A client in the mobile application space was looking to improve the usage of one of their core features, a payment splitter. This features allowed users to split bills and request payment from other members on the app. The issue was that the system to request payments was tedious and the user experience was extremely cumbersome if splitting many items. Our client asked us to build them a “receipt parser” which could take take in a photo of a receipt, extract all the unique line items, separate the tax and the tip, and integrate all of this into their current mobile application.
We built a multi-model Computer Vision pipeline that takes an image of a receipt as input and outputs an itemization of all charges tagged with applicable purchase categories.
We utilized the latest model architectures proposed in recent research papers to create incredibly high performing Optical Character Recognition performance in the first step of the pipeline. When chaining models, it’s critical to minimize the error early in the pipeline as much as possible so as to avoid compounding error down the chain. Further, we utilize a geometric model to associate items with their costs and quantities, as well as correct for variables such as glare and image skew.
However, this problem is more than just OCR. In order to provide a service useful to customers in the context of an application we add another modeling layer: item classification.
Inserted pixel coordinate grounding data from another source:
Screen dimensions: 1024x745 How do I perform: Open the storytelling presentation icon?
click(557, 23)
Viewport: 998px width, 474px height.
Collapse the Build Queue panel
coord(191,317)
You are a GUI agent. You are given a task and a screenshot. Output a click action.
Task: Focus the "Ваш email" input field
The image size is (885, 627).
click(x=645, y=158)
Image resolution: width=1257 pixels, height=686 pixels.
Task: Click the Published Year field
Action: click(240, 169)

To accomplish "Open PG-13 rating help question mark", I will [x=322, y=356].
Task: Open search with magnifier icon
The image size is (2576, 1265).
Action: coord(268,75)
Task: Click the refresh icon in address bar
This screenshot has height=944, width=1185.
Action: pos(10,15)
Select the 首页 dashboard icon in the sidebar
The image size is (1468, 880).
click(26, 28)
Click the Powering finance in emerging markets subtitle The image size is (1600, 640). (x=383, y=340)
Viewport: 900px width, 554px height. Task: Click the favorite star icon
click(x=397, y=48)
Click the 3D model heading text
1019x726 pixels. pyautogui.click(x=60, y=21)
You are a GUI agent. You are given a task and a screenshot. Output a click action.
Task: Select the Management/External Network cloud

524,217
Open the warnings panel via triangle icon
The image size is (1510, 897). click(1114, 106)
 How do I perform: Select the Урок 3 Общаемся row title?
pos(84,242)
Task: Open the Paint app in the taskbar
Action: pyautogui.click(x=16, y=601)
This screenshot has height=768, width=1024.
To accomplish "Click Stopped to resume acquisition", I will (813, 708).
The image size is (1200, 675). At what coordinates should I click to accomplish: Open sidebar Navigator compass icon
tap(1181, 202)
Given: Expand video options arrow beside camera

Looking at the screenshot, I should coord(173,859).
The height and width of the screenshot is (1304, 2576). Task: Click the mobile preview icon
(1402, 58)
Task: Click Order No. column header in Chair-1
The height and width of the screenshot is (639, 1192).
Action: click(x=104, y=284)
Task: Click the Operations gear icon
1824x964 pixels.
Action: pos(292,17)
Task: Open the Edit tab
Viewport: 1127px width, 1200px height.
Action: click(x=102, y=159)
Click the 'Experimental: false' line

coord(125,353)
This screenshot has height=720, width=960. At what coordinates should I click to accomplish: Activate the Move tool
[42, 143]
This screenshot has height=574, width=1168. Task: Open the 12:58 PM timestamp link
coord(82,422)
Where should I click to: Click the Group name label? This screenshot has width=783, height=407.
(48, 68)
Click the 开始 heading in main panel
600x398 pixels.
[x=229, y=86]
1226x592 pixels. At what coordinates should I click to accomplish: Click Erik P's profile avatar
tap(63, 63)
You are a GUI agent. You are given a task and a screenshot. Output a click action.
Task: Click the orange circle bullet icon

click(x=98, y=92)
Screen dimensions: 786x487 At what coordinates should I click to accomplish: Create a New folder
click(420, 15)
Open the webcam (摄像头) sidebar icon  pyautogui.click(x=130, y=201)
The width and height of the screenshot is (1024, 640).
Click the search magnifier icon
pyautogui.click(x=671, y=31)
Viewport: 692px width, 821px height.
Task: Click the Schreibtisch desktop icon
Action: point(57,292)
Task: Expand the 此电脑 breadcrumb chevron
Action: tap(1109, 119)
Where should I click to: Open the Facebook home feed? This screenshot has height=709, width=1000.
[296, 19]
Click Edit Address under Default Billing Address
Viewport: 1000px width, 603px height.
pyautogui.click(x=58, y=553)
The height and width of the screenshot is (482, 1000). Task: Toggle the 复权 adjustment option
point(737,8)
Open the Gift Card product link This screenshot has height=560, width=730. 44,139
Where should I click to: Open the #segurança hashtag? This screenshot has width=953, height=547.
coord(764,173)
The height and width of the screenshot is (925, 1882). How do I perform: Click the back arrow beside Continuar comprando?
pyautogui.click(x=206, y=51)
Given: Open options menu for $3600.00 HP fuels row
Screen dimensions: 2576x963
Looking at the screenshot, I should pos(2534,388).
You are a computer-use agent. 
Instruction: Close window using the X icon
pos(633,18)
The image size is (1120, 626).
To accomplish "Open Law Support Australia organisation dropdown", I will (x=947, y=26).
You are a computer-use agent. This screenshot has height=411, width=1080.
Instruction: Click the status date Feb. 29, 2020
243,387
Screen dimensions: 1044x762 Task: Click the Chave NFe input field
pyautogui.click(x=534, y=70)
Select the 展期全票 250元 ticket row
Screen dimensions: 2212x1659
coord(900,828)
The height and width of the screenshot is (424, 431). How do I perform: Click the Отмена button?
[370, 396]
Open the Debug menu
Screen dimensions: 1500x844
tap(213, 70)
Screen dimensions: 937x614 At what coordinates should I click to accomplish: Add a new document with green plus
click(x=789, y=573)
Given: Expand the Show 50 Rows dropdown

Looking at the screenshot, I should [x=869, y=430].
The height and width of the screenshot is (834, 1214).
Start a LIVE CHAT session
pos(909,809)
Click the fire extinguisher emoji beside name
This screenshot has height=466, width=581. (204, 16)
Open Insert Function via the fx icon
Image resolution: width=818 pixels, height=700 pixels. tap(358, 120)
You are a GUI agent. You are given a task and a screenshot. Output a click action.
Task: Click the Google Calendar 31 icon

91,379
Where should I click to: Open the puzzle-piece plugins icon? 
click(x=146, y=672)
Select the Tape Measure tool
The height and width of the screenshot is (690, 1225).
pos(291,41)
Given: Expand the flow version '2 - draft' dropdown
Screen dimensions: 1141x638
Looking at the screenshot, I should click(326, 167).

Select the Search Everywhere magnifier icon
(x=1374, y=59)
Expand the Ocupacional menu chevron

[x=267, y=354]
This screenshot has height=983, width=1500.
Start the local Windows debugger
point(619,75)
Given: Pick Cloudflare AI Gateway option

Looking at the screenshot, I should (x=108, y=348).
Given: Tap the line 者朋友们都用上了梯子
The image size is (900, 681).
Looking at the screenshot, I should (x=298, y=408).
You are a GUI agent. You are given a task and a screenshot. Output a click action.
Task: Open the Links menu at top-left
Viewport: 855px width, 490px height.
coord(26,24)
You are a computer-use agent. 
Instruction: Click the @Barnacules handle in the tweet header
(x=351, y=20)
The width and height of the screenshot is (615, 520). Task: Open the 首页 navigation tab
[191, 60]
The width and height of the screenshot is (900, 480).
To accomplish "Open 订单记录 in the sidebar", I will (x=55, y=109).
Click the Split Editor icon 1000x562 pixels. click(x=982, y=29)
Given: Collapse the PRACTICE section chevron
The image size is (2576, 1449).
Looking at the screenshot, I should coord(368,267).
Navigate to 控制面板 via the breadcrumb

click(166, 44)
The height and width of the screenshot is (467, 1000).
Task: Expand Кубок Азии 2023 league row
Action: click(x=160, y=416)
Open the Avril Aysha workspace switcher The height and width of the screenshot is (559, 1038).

We leverage natural language embeddings to classify line items into predefined general categories such as food, clothing, automotive, etc. with each category having subcategories such as meat, baked goods, etc.
Our AI based solution reduced the tremendous amount of the manual user data entry the old system required and even “really increased our cool factor” as our clients put it. The new system saw an average reduction in time required to use the feature by 67%, while simultaneously increasing feature usage by over 55%.